Op 18 maart 2014 is tussen Triodos Bank N.V. en FHG een akte van cessie opgemaakt waarbij Triodos Bank N.V. haar huidige en toekomstige vorderingen uit hoofde van geldlening op C2CP B.V. uit voormelde kredietovereenkomsten heeft verkocht en geleverd met alle daaraan verbonden zekerheden, borgtochten en aan de vorderingen verbonden nevenrechten, voor € 850.000.
2.7.
FHG heeft bij brief van 19 maart 2014 mededeling gedaan aan C2CP B.V. van deze cessie en kenbaar gemaakt dat C2CP B.V. voortaan de rente- en aflossingsverplichtingen aan FHG dient te voldoen.
2.8.
C2CP B.V. is op 1 april 2014 in staat van faillissement verklaard met aanstelling van mr.
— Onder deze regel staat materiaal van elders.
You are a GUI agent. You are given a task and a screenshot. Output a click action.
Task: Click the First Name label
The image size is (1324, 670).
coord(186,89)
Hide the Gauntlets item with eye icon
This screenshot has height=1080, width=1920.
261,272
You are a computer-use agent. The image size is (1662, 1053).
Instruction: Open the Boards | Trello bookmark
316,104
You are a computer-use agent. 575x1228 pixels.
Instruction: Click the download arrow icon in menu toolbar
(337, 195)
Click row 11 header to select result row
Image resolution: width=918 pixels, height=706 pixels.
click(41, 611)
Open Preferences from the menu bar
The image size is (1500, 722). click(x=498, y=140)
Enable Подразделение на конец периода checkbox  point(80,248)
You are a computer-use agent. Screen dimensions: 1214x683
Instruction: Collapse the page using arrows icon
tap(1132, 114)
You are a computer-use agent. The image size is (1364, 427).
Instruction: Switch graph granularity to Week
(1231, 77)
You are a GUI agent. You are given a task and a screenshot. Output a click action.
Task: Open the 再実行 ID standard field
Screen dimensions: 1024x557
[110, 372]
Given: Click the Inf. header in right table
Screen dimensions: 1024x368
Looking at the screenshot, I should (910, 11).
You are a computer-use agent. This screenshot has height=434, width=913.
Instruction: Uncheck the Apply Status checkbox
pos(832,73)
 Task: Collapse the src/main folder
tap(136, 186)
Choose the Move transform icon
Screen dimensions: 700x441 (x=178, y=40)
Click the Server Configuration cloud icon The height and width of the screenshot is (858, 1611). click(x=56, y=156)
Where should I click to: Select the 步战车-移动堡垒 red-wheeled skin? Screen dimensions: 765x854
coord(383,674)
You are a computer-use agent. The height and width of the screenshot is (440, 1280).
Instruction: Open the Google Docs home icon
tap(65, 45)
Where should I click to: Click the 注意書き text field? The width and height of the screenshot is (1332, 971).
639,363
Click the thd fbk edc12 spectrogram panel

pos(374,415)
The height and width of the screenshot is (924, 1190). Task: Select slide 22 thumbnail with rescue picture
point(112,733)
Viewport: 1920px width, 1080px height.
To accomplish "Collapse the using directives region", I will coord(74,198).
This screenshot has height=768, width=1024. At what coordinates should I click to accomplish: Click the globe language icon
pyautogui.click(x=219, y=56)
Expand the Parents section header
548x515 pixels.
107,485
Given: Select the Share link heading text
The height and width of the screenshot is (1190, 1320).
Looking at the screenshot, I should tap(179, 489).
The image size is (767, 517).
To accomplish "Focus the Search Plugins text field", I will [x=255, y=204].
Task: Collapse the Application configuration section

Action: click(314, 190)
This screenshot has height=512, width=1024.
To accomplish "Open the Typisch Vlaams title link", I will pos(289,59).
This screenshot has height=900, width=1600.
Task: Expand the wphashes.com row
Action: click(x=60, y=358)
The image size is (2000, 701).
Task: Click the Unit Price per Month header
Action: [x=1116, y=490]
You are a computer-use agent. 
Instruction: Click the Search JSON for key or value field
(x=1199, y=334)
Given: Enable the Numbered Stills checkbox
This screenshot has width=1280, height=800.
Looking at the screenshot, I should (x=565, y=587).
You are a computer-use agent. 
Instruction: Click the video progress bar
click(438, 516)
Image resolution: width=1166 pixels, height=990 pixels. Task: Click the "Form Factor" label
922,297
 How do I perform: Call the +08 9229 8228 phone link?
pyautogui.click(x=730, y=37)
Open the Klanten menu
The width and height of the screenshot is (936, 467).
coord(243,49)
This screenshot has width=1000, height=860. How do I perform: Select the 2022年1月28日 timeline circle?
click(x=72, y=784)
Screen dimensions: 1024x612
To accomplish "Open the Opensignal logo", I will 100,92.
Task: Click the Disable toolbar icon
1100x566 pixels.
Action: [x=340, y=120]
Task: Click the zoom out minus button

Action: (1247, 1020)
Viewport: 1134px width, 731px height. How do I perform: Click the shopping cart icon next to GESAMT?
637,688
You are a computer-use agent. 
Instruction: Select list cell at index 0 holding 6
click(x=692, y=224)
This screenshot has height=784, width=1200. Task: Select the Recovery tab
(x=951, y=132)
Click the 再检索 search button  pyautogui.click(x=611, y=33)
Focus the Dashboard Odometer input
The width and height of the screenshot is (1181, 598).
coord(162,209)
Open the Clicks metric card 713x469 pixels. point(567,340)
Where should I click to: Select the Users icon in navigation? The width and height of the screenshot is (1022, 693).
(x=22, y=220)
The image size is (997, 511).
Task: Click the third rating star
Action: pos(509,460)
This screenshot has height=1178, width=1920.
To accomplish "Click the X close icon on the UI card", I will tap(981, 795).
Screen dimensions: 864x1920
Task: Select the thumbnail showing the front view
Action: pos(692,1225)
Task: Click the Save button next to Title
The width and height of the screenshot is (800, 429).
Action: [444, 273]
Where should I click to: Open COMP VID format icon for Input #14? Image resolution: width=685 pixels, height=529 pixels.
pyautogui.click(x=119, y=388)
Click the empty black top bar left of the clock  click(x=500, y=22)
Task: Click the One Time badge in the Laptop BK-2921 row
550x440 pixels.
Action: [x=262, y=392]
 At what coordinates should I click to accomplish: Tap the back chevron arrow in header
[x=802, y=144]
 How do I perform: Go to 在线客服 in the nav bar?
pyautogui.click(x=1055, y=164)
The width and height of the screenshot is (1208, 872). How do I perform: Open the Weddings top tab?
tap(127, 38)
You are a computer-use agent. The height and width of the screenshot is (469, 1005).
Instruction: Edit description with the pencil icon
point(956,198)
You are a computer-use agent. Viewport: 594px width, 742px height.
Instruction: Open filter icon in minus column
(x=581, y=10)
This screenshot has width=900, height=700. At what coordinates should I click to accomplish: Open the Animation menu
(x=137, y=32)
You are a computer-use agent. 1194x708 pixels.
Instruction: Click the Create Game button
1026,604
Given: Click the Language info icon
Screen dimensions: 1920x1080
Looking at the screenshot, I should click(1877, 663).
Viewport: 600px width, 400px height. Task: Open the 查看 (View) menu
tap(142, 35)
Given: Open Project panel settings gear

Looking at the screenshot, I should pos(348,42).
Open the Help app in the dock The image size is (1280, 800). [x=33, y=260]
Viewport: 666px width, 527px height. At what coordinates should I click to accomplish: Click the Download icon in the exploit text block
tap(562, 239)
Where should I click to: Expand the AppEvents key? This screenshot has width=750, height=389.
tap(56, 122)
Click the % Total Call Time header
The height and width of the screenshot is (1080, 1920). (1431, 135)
A.J. van Bergen tot curator.
2.9.
Bij brief van 9 mei 2014 heeft FHG de kredietovereenkomsten met onmiddellijke ingang opgezegd en aanspraak gemaakt op haar rechten als pandhouder.
2.10.
Op verzoek van FHG heeft Nederlands Taxatie- en Adviesbureau B.V. een taxatie van de inventaris opgemaakt waarbij de kunststof palletproductielijn, bestaande uit onder meer een spuitgietmachine gefabriceerd door Ettlinger, type SRM 800/60 met toebehoren, waaronder de matrijs inclusief wisseldelen, wordt gewaardeerd op een onderhandse verkoopwaarde van € 600.000.
2.11.
Bij gezamenlijke brief van 25 april 2014 heeft AVK Plastics B.V., gevestigd te Balk, een bod gedaan van € 637.950 op de spuitgietmachine inclusief de daarbij behorende wissel- en reservedelen, patenten, toegangs-en instructiecodes etcetera en heeft Q-Pall B.V., gevestigd te Veghel, een bod gedaan van € 400.000 op de bij de spuitgietmachine behorende matrijs met toebehoren, welk bod beide vennootschappen bij brief van 28 mei 2014 hebben bevestigd en nader gepreciseerd, waarbij zij hebben vermeld dat de IE-rechten van de spuitmachine voor € 50.000 en de IE-rechten van de matrijs voor € 50.000 in dit bod zijn betrokken.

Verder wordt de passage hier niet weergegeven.